Label reads Cocobolo; stunning striped brown and dark brown woodLabel reads Cocobolo; stunning striped blackish and red brown wood

Cocobolo

  • Costly exotic wood used for fittings and on select fine instruments

  • Similar to Rosewood, but even more stunning striped patterns and contrast of colours.

  • Darkens with age.

  • Some people are allergic to its dust when harvesting or cutting/sanding it in the workshop.

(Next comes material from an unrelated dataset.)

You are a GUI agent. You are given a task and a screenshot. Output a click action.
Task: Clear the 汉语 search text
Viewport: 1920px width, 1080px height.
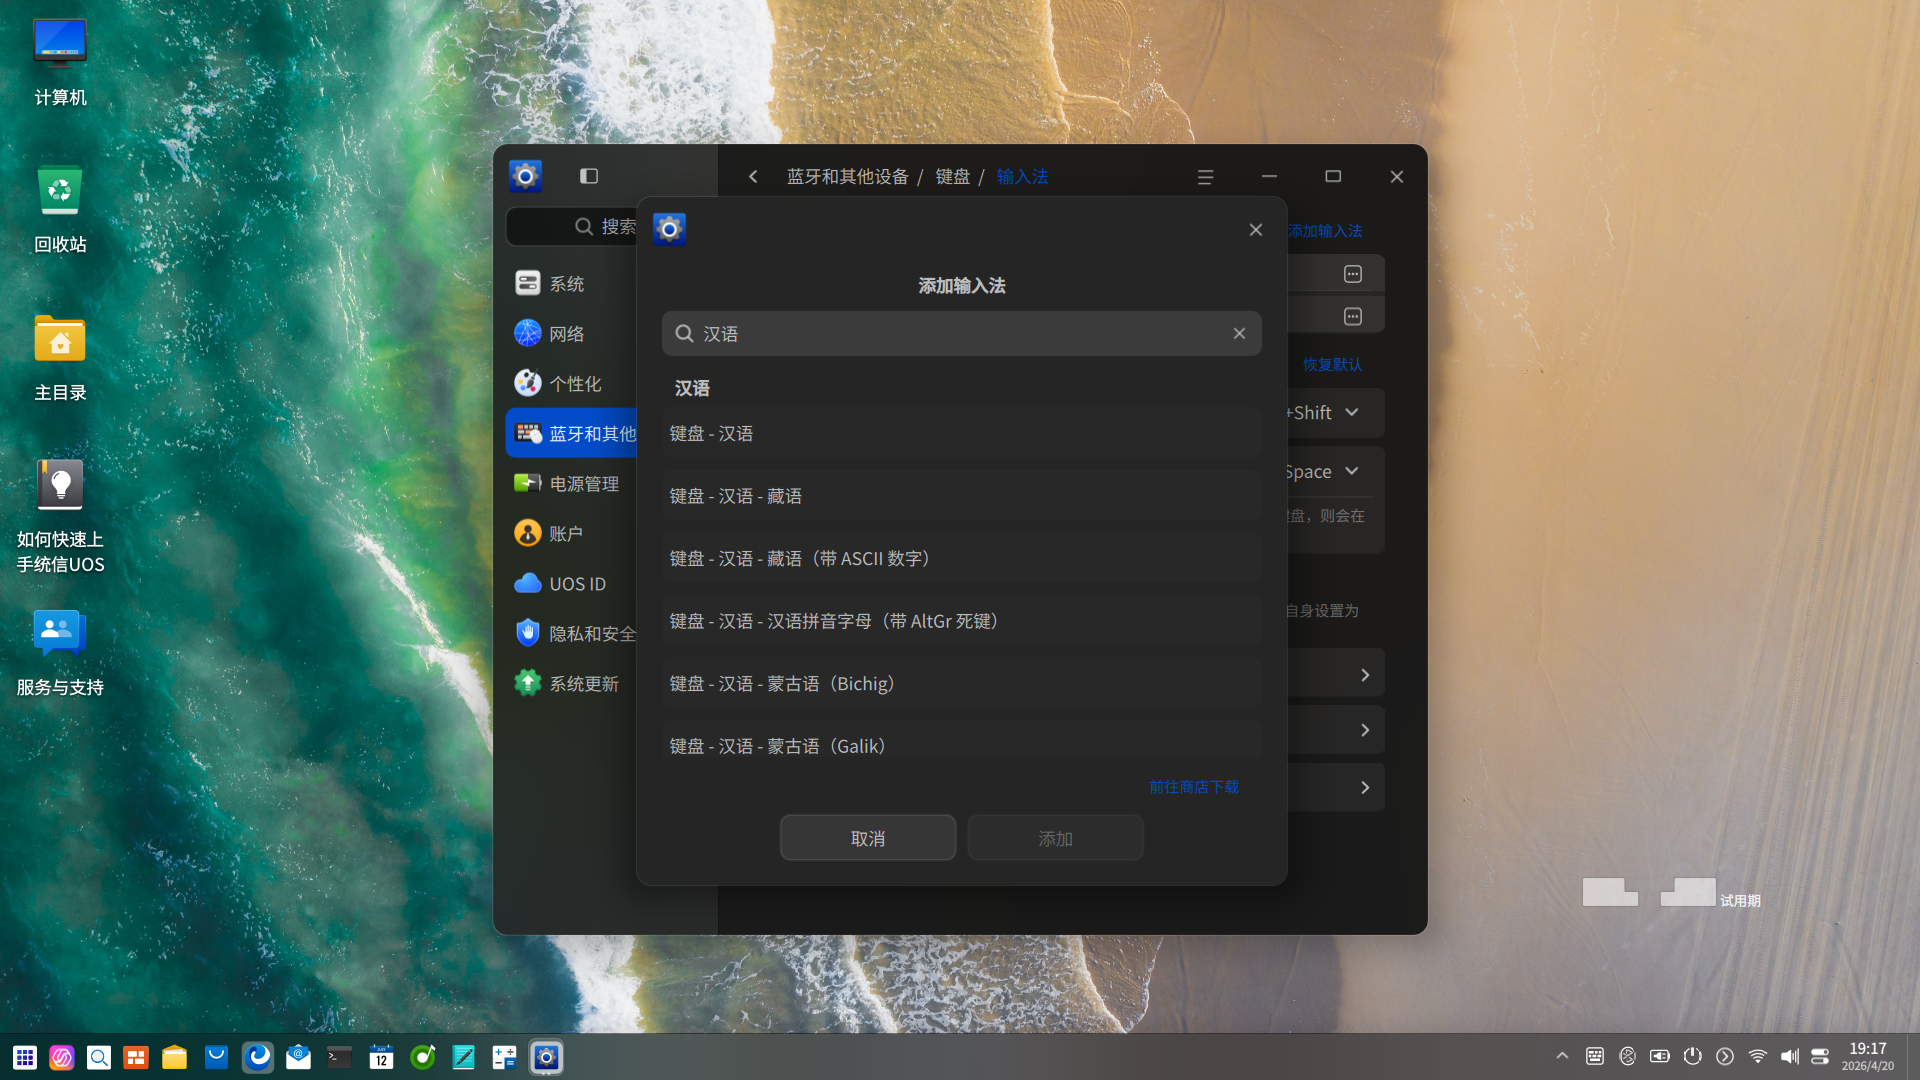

  • Its essence has an interesting fragrance and it has been used in some perfumes

  • Some strains of cocobolo are sadly under threat of endangerment due to deforestation, usually burned down by the hundred acre to allow for cattle farming and NOT due to overuse in the instrument-making craft. Thus these fittings are difficult for my makers to obtain in recent years.

    • Consideration: Beef production is the number one cause of deforestation and you can do your part to reduce unnecessary deforestation by reducing or eliminating meat and animal products from your diet. This saves the trees for producing oxygen and fiddles!

 

Label reads Pernambuco; very finely-grained reddish brown wood with tiny figuringLabel reads Brazilwood; very finely-grained cedar-ish brown wood with tiny figuring

Pernambuco and "Brazilwood"

  • Pernambuco is an exotic, rare and costly wood used for fine bows owing to its incredible strength and pliability.

  • Very fine grain with tiny figuring on better specimens.

  • Brazilwood is the overall term for these woods, with many unique latin names for each variation.

    • Lower quality variations are nicknamed "Brazilwood," with the name "Pernambuco" saved for choice varieties.

  • Like Cocobolo, many strains of Pernambuco are also under severe threat of endangerment as countless acres of forest are burned to the ground to make room for beef production. The bow bow-making craft is not to blame.